Impediments in the path of social justice - GulfToday

Impediments in the path of social justice

BRP Bhaskar

@brpbhaskar

Indian journalist with over 50 years of newspaper, news agency and television experience.

Indian journalist with over 50 years of newspaper, news agency and television experience.

India

The outside view of the Indian parliament building in New Delhi.

India steps into its 73rd year as a democratic republic on Wednesday.

The Constitution that came into force on January 26, 1950 gave primacy to social, economic and political justice, in that order, in the Preamble which outlines its objectives.

The Constitution-makers gave precedence to social justice over equality, fraternity and liberty, the cardinal principles of democracy as they knew the iniquitous social order created by the hierarchical caste system is a major obstacle to democratic progress.

Traditionally, those in the higher echelons considered those at the bottom as untouchables.

DNA-based studies conducted abroad in recent years have indicated that India’s rigid caste system originated in the 2nd Century BCE. The date was established on the basis of the finding that practice of endogamy began at that time.

This fits in with historical evidence. Pushyamitra Sunga, an army commander, had killed Maurya emperor Brihadratha in 185 BCE and established a Brahmin dynasty.

According to KP Jayswal, a renowned scholar, the ancient book of law popularly known as Manusmriti was written by one Sumati of the Bhrugu clan around that time to create a legal system favourable to the Brahmins   in place of the egalitarian Buddhist system of the Maurya period. He averred that Sumati’s name was dropped a couple of centuries later and authorship of the work attributed to Manu to claim divine origin.

When the Constituent Assembly began its labours, the Organiser, official organ of the Rashtriya Swayam Sevak Sangh, had argued in an editorial that there was no need for a new Constitution when Manusmriti was available.   

The Constitution banned practice of untouchability. Parliament followed it up with laws to penalise atrocities against Dalits and Adivasis.

But discrimination continues.

Government data indicates that crimes against Dalits, who are officially classified as Scheduled Castes, and Adivasis, who are officially classified as Scheduled Tribes, are rising, not falling.

In 2020, as many as 50,291 cases were registered for crimes against SCs and STs. This was 9.4 per cent more than in 2019.

Nearly one-third of the cases were for causing simple hurt. But there were also 855 cases of murder and 1,119 of attempted murder.

Untouchability did not save Dalit women from rape.

There were 3,372 cases of rape and 3,373 of assault with intent to outrage modesty.

The Hindi heartland states of Uttar Pradesh, Bihar, Rajasthan and Madhya Pradesh accounted for the bulk of the cases.

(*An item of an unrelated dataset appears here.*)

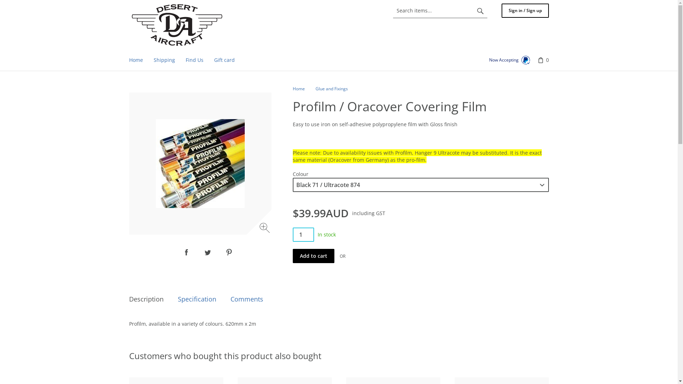 The height and width of the screenshot is (384, 683). What do you see at coordinates (331, 88) in the screenshot?
I see `'Glue and Fixings'` at bounding box center [331, 88].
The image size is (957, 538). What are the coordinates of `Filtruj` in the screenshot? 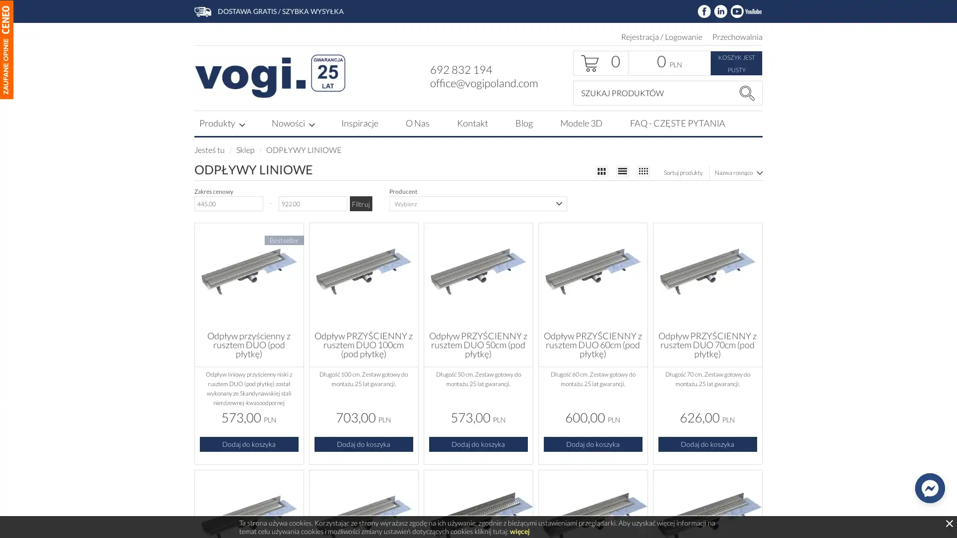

A total of 8,272 cases were registered for crimes against STs. This was 9.3 per cent more than in 2019. Making allowances for the police’s propensity to side with the members of the so-called upper castes, one can safely assume that the incidence of violence against those belonging to the so-called lower castes is much higher than what the official figures suggest.

Ingrained prejudices of many centuries linger on for a long time. Unless the government sensitises its officials to the issue and ensures that they act speedily and conscientiously to render justice to the disadvantaged the situation will not improve.

Early in the last century, responding to demands by socially and educationally backward classes of people, a few princely states and the British Indian presidency of Madras had introduced reservation in government services and educational institutions for them as an affirmative action. However, the Constitution initially provided reservation only for SCs and STs.

After courts ruled that the pre-existing reservation for other backward classes (OBCs) violated the equality provision, Parliament amended the Constitution to clarify that, notwithstanding the equality clause, special provisions can be made for socially and educationally backward classes.    In 1992 Prime Minister VP Singh introduced reservation for all socially and educationally backward peoples across the country for the first time. This provoked violent protests in Delhi and elsewhere. The Akhila Bharatiya Vidyarthi Parishad, student affiliate of the RSS was in the forefront of the agitation.

The Supreme Court upheld reservations for OBCs but limited eligibility for reservation on the basis of the family’s economic status. It also said only one generation in the family will be eligible for reservation.

Many belonging to advanced sections of the society have poor understanding of the concept of affirmative action and are opposed to it. One question they often ask is how long will reservations continue.  

An honest answer to the question can only be that they can end only when social and educational backwardness ends.

How well is the system of reservations working? Since the government fights shy of making proper studies at regular intervals to ascertain the social status of different sections, there is no ready answer to the question.

If progress on the social justice front falls short of expectations, Central and state governments must seriously consider whether they have been doing enough to remove the impediments on the path of social justice.